## Available data
=====

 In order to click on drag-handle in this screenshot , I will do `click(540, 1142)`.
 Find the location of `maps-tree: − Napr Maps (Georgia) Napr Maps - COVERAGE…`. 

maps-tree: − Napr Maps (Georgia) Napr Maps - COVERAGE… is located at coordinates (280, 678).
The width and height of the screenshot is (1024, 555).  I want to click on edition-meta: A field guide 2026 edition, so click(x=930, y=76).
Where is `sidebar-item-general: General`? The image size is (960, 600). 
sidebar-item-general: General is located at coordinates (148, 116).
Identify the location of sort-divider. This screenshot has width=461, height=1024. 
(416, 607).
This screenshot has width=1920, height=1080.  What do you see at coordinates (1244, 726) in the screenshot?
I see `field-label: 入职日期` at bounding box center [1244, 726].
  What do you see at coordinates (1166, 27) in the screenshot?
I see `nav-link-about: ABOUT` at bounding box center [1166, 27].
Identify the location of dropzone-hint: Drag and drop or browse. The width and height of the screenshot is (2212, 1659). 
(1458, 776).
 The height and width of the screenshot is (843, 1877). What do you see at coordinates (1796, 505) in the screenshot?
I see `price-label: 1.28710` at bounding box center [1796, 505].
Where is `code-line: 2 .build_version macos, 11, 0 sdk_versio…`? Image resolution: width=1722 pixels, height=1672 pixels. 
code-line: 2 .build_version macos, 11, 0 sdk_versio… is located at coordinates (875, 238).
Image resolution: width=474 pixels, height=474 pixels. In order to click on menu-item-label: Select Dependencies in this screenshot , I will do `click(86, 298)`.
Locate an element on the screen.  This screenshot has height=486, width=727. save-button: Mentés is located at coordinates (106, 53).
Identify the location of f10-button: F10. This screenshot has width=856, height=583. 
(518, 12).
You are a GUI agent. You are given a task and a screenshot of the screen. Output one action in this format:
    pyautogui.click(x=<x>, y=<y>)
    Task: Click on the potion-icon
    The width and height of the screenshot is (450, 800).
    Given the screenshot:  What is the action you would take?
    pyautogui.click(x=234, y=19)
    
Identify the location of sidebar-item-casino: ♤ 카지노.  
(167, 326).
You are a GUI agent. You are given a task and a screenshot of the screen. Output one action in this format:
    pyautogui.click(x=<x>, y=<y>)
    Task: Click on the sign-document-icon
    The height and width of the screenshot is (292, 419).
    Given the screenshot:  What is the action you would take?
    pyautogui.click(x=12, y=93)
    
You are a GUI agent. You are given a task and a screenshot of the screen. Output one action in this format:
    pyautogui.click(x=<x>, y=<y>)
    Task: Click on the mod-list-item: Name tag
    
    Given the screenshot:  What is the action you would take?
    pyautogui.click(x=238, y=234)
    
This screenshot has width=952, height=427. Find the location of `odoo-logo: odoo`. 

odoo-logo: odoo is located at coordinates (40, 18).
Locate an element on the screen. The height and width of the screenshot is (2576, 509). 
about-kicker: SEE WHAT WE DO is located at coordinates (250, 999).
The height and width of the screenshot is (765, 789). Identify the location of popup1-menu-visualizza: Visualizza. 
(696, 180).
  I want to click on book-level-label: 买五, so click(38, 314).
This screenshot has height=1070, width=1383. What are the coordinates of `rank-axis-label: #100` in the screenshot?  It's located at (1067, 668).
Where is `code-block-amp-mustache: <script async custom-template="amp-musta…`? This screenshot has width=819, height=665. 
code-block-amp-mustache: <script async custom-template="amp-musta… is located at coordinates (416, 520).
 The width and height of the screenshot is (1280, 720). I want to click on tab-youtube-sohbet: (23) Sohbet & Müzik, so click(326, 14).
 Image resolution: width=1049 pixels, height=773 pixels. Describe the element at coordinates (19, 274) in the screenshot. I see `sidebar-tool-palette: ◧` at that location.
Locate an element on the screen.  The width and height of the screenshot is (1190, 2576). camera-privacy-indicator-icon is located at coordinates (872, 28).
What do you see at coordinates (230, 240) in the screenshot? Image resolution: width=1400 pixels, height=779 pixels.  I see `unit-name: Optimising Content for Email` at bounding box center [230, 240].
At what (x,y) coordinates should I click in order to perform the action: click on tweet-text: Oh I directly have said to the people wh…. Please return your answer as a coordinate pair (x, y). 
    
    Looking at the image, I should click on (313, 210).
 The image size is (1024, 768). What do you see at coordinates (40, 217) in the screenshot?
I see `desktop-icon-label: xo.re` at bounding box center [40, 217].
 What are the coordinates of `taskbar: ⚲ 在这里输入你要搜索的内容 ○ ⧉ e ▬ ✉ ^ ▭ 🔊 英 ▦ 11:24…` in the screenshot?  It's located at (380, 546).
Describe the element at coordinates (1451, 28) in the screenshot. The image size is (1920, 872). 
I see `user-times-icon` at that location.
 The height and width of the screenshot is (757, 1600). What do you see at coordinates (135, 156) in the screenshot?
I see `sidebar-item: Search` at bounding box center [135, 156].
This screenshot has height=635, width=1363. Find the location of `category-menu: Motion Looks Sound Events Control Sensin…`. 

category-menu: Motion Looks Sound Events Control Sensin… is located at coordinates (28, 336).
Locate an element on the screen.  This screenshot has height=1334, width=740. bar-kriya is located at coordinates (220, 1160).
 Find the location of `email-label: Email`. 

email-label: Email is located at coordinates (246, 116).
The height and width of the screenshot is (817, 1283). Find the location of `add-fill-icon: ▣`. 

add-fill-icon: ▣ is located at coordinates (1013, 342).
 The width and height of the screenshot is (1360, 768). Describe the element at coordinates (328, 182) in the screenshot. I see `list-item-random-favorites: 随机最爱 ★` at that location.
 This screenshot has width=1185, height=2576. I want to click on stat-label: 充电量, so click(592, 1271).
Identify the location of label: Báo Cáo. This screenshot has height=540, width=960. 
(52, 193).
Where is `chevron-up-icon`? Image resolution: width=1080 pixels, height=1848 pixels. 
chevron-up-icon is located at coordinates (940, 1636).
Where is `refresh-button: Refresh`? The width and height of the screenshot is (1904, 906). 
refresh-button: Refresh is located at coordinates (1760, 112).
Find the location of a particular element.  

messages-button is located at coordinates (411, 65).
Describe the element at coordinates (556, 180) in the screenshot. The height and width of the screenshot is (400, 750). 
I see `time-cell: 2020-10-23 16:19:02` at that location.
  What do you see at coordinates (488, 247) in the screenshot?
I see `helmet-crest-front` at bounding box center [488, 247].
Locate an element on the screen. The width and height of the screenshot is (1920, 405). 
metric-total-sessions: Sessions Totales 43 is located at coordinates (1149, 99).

=====

## Goal of the exercise
Switch each "Identify the location of" in the records above to "Point out the location of". Write all the lines out again with nothing else changed.

## Reply to the task
 In order to click on drag-handle in this screenshot , I will do `click(540, 1142)`.
 Find the location of `maps-tree: − Napr Maps (Georgia) Napr Maps - COVERAGE…`. 

maps-tree: − Napr Maps (Georgia) Napr Maps - COVERAGE… is located at coordinates (280, 678).
The width and height of the screenshot is (1024, 555).  I want to click on edition-meta: A field guide 2026 edition, so click(x=930, y=76).
Where is `sidebar-item-general: General`? The image size is (960, 600). 
sidebar-item-general: General is located at coordinates (148, 116).
Point out the location of sort-divider. This screenshot has width=461, height=1024. 
(416, 607).
This screenshot has width=1920, height=1080.  What do you see at coordinates (1244, 726) in the screenshot?
I see `field-label: 入职日期` at bounding box center [1244, 726].
  What do you see at coordinates (1166, 27) in the screenshot?
I see `nav-link-about: ABOUT` at bounding box center [1166, 27].
Point out the location of dropzone-hint: Drag and drop or browse. The width and height of the screenshot is (2212, 1659). 
(1458, 776).
 The height and width of the screenshot is (843, 1877). What do you see at coordinates (1796, 505) in the screenshot?
I see `price-label: 1.28710` at bounding box center [1796, 505].
Where is `code-line: 2 .build_version macos, 11, 0 sdk_versio…`? Image resolution: width=1722 pixels, height=1672 pixels. 
code-line: 2 .build_version macos, 11, 0 sdk_versio… is located at coordinates (875, 238).
Image resolution: width=474 pixels, height=474 pixels. In order to click on menu-item-label: Select Dependencies in this screenshot , I will do `click(86, 298)`.
Locate an element on the screen.  This screenshot has height=486, width=727. save-button: Mentés is located at coordinates (106, 53).
Point out the location of f10-button: F10. This screenshot has width=856, height=583. 
(518, 12).
You are a GUI agent. You are given a task and a screenshot of the screen. Output one action in this format:
    pyautogui.click(x=<x>, y=<y>)
    Task: Click on the potion-icon
    The width and height of the screenshot is (450, 800).
    Given the screenshot:  What is the action you would take?
    pyautogui.click(x=234, y=19)
    
Point out the location of sidebar-item-casino: ♤ 카지노.  
(167, 326).
You are a GUI agent. You are given a task and a screenshot of the screen. Output one action in this format:
    pyautogui.click(x=<x>, y=<y>)
    Task: Click on the sign-document-icon
    The height and width of the screenshot is (292, 419).
    Given the screenshot:  What is the action you would take?
    pyautogui.click(x=12, y=93)
    
You are a GUI agent. You are given a task and a screenshot of the screen. Output one action in this format:
    pyautogui.click(x=<x>, y=<y>)
    Task: Click on the mod-list-item: Name tag
    
    Given the screenshot:  What is the action you would take?
    pyautogui.click(x=238, y=234)
    
This screenshot has width=952, height=427. Find the location of `odoo-logo: odoo`. 

odoo-logo: odoo is located at coordinates (40, 18).
Locate an element on the screen. The height and width of the screenshot is (2576, 509). 
about-kicker: SEE WHAT WE DO is located at coordinates (250, 999).
The height and width of the screenshot is (765, 789). Point out the location of popup1-menu-visualizza: Visualizza. 
(696, 180).
  I want to click on book-level-label: 买五, so click(38, 314).
This screenshot has height=1070, width=1383. What are the coordinates of `rank-axis-label: #100` in the screenshot?  It's located at (1067, 668).
Where is `code-block-amp-mustache: <script async custom-template="amp-musta…`? This screenshot has width=819, height=665. 
code-block-amp-mustache: <script async custom-template="amp-musta… is located at coordinates (416, 520).
 The width and height of the screenshot is (1280, 720). I want to click on tab-youtube-sohbet: (23) Sohbet & Müzik, so click(326, 14).
 Image resolution: width=1049 pixels, height=773 pixels. Describe the element at coordinates (19, 274) in the screenshot. I see `sidebar-tool-palette: ◧` at that location.
Locate an element on the screen.  The width and height of the screenshot is (1190, 2576). camera-privacy-indicator-icon is located at coordinates (872, 28).
What do you see at coordinates (230, 240) in the screenshot? Image resolution: width=1400 pixels, height=779 pixels.  I see `unit-name: Optimising Content for Email` at bounding box center [230, 240].
At what (x,y) coordinates should I click in order to perform the action: click on tweet-text: Oh I directly have said to the people wh…. Please return your answer as a coordinate pair (x, y). 
    
    Looking at the image, I should click on (313, 210).
 The image size is (1024, 768). What do you see at coordinates (40, 217) in the screenshot?
I see `desktop-icon-label: xo.re` at bounding box center [40, 217].
 What are the coordinates of `taskbar: ⚲ 在这里输入你要搜索的内容 ○ ⧉ e ▬ ✉ ^ ▭ 🔊 英 ▦ 11:24…` in the screenshot?  It's located at (380, 546).
Describe the element at coordinates (1451, 28) in the screenshot. The image size is (1920, 872). 
I see `user-times-icon` at that location.
 The height and width of the screenshot is (757, 1600). What do you see at coordinates (135, 156) in the screenshot?
I see `sidebar-item: Search` at bounding box center [135, 156].
This screenshot has height=635, width=1363. Find the location of `category-menu: Motion Looks Sound Events Control Sensin…`. 

category-menu: Motion Looks Sound Events Control Sensin… is located at coordinates (28, 336).
Locate an element on the screen.  This screenshot has height=1334, width=740. bar-kriya is located at coordinates (220, 1160).
 Find the location of `email-label: Email`. 

email-label: Email is located at coordinates (246, 116).
The height and width of the screenshot is (817, 1283). Find the location of `add-fill-icon: ▣`. 

add-fill-icon: ▣ is located at coordinates (1013, 342).
 The width and height of the screenshot is (1360, 768). Describe the element at coordinates (328, 182) in the screenshot. I see `list-item-random-favorites: 随机最爱 ★` at that location.
 This screenshot has width=1185, height=2576. I want to click on stat-label: 充电量, so click(592, 1271).
Point out the location of label: Báo Cáo. This screenshot has height=540, width=960. 
(52, 193).
Where is `chevron-up-icon`? Image resolution: width=1080 pixels, height=1848 pixels. 
chevron-up-icon is located at coordinates (940, 1636).
Where is `refresh-button: Refresh`? The width and height of the screenshot is (1904, 906). 
refresh-button: Refresh is located at coordinates (1760, 112).
Find the location of a particular element.  

messages-button is located at coordinates (411, 65).
Describe the element at coordinates (556, 180) in the screenshot. The height and width of the screenshot is (400, 750). 
I see `time-cell: 2020-10-23 16:19:02` at that location.
  What do you see at coordinates (488, 247) in the screenshot?
I see `helmet-crest-front` at bounding box center [488, 247].
Locate an element on the screen. The width and height of the screenshot is (1920, 405). 
metric-total-sessions: Sessions Totales 43 is located at coordinates (1149, 99).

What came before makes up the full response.